A talk given as part of The Human Zoo, BBC Radio 4, 5th March 2013. [pdf version] [listen]

Concentrate, I used all the time to be told when I was a child, and must often have told my own children the same thing. The idea is to bring together one’s mental actions, the default condition of which is thought of as being scattered or dispersed, bringing them to the pinpoint focus of the sniper. It seems to require some effort to do this, the application of some tension – one of a large family of words that come from Latin tendere, to bend towards, or take aim at, the original idea seeming to be that of bending a bow.
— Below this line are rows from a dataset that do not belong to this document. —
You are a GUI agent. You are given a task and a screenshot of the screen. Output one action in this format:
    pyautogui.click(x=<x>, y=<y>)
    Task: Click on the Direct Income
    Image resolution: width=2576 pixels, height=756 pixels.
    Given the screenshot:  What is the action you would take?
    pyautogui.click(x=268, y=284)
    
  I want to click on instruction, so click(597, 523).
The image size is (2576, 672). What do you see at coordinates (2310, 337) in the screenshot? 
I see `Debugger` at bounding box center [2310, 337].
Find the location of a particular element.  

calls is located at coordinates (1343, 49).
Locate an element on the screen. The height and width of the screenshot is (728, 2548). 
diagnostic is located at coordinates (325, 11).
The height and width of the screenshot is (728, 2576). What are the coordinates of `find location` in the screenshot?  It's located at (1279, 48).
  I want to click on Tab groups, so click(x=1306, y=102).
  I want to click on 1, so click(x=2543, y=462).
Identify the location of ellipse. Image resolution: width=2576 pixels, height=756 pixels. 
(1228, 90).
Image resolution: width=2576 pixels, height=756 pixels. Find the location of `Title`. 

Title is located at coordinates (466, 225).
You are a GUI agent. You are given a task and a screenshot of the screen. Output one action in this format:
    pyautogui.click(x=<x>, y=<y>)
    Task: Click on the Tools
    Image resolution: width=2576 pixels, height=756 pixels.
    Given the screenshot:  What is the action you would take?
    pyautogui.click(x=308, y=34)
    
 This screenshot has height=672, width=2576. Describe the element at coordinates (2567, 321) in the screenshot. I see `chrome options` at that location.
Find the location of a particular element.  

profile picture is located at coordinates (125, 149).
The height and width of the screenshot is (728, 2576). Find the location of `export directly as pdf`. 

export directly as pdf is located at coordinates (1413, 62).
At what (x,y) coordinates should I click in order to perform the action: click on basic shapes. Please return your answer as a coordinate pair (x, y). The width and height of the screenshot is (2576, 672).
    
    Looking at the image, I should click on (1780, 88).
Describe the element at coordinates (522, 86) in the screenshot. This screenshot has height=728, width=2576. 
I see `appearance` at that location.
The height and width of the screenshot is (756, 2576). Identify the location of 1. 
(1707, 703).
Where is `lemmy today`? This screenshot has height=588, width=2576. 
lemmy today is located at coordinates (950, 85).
And yet, there are some circumstances where this kind of concentration does not seem to work, and may even be counterproductive. I am trying to remember the name of an actor, say. If I strain at this task, pummelling my memory to yield up the answer, the result is an immaculate white wall of amnesia. No, what I must do is to conjure a kind of alert but relaxed daydream, in which I pretend to myself I no longer care about my agony of forgetfulness, in order precisely to precipitate the release of some shred or whiff of the elusive name – it’s something to do with galloping, something to do with hamming it up – Michael Gambon! If I am facing the bowling, with four to get off the last ball, and concentrating, as I watch the demon blacksmith thundering up to bowl, on the cover-drive that I know is my only hope of getting the runs, the ball is certain to scorch through my defence, skittling the stumps sickeningly behind me. No, I must force myself not to force but to float my options, dwelling in possibility right up to the last possible moment. Or, most mysterious of all, when I am doing the crossword, and trying to reassemble the letters of a complex multiple-word anagram, I will scatter the letters across a blank part of the newspaper, and then let my eyes wander, drifting, doodling, trying hard not to try too hard to wring the answer out, in order precisely to maximise the chances of it spontaneously presenting itself to me. Even stranger, the more I do this, the better I seem to get at it, the more compliantly the letters seem to slide into their required new form. How do I do this? And, given I don’t know how I do it, how do I improve at it?

All thinking is unconscious thinking, Freud once surprisingly said, meaning simply that none of us knows what is actually going on when we think, or how we might be going about it. More and more, I have learned that when something really needs to be thought about hard, as we say, when there is something I really need to capture, to uncover, or invent, it will be necessary not to concentrate but to soften my attention, to the point almost of taking leave of myself. Cogito ergo non sum. I think therefore I dissolve.